We Are All Paula Deen
The outrage was palpable. Paula Deen—the TV chef who has long promoted the worst of American gluttony with butter, meat, and junk—had been hiding from her fans the fact that she had developed type 2 diabetes. The press jumped on Ms. Deen for promoting foods that she knew could cause obesity and diabetes. Even worse, she has inked a deal with Novo Nordisk to hawk diabetes medications.
Yes, her culinary advice is terrible. Ms. Deen topped PCRM’s Worst Cookbooks of the Decade list two years ago. And last year, Paula Deen's Southern Cooking Bible, featuring chicken-fried steak with cream gravy, took its place on PCRM’s Five Worst Cookbooks of 2011 report.

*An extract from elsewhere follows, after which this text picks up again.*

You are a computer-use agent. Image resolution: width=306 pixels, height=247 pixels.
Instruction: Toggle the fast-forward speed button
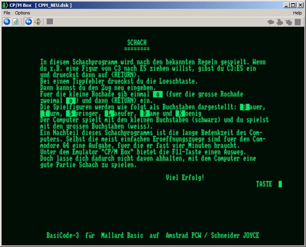click(x=28, y=22)
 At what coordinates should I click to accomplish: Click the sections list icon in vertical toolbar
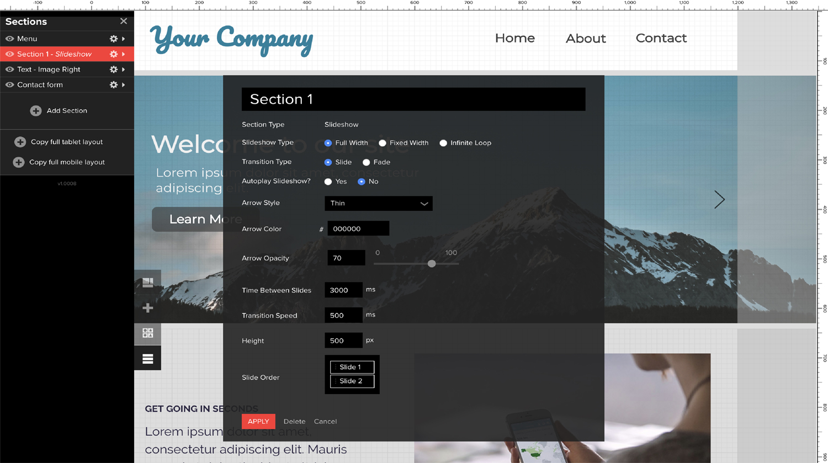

But pointing a finger at Ms. Deen alone is not fair. Pick up your television remote control and click just about any station. Half of the commercials are pushing meat, cheese, and other junk foods. And the other half of the commercials aim to sell you pharmaceuticals to treat the high cholesterol levels, high blood pressure, and sexual dysfunction that are the predictable results of a meat-heavy diet.
And it’s not just the media. Our government actively subsidizes meat and dairy products and is comfortably in bed with pharmaceutical manufacturers, defeating any effort to limit the sale of antibiotics to livestock farms, among many other favors to the drug industry.
In other words, by pushing meat and cheese on the one hand and selling medicines that treat health problems on the other hand, Ms. Deen simply personifies a universal problem. Right now, two-thirds of Americans are overweight. More than 25 million have diabetes, and nearly 80 million have prediabetes.
Ms. Deen is a mirror. And what she shows us is that it’s time to throw out the butter and cream gravy. And we need to go further, transferring animal products, greasy foods, and sugary junk from the refrigerator to the garbage can. In so doing, the need for pharmaceutical solutions will plummet, and the next generation will have a shot at a healthy future.